Citibank v. Monroe (IL)

Summary: By statute, notice of a motion to confirm a judicial sale may be made before the sale, but the motion itself must be made after the sale.


Citibank, N.A. v. Monroe, 2013 IL App (2d) 120593.


Facts: On June 11, 2010, plaintiff, Citibank, N.A. (Citibank) filed a foreclosure suit relating to the property at 2360 Kane Lane in Batavia. It named Mark. W. Monroe and his wife Desiree Monroe, among others, as defendants. The Monroes answered, disputing certain specifics, asserting a bankruptcy discharge as a defense against in personam judgment, and demanding proof of all allegations.
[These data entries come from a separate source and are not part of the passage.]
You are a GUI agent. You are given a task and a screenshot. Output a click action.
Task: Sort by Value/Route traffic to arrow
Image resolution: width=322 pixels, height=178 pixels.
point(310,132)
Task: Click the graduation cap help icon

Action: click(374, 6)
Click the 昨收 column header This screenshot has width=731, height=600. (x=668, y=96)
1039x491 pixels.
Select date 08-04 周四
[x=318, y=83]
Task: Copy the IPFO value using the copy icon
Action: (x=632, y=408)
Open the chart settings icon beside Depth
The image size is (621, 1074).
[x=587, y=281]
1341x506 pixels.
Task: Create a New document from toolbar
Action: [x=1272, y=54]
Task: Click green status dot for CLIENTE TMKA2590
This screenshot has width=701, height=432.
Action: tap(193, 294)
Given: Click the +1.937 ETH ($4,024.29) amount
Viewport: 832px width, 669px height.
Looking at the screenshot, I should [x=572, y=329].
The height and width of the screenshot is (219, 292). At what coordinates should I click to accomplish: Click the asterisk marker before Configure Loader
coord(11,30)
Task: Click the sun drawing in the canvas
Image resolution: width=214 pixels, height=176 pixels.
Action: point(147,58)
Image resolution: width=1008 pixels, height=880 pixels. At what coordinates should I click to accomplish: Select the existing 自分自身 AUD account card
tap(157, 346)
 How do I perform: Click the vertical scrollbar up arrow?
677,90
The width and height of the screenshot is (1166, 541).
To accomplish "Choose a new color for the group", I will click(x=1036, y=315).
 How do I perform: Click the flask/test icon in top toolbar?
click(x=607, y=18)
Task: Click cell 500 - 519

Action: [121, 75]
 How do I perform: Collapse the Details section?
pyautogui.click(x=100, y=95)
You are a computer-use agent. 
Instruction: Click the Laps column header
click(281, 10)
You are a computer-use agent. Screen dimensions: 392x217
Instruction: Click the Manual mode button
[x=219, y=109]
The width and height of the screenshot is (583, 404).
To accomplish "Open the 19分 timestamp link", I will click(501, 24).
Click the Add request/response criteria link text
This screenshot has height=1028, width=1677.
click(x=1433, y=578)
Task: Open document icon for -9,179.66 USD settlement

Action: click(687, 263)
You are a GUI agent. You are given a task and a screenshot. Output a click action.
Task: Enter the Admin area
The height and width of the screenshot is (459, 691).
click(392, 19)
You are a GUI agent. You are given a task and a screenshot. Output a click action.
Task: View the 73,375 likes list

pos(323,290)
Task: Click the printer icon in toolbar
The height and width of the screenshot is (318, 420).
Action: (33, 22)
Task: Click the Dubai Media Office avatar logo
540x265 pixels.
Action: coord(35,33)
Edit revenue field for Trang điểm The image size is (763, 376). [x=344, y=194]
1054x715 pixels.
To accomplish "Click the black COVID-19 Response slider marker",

Citibank moved for and was granted summary judgment on January 18, 2012. The sheriff’s sale was scheduled for April 19, 2012. On March 26, 2012, Citibank mailed all defendants a “Notice of Motion” that stated that on April 30, 2012, Citibank would appear and move for the court to approve the April 19 sale, and grant an order for possession. Citibank filed this notice on March 27, 2012 without an accompanying written motion. On April 30, 2012, the Monroes filed their “Objections to Notice of Confirmation of Sale,” claiming that under section 15-1508 of the Code the notice had been improperly served or filed because it had been done before the sale and Citibank had not included the motion with the notice. Citibank filed its motion for confirmation on April 30 and the court confirmed the sale that day. The Monroes filed a timely notice of appeal. 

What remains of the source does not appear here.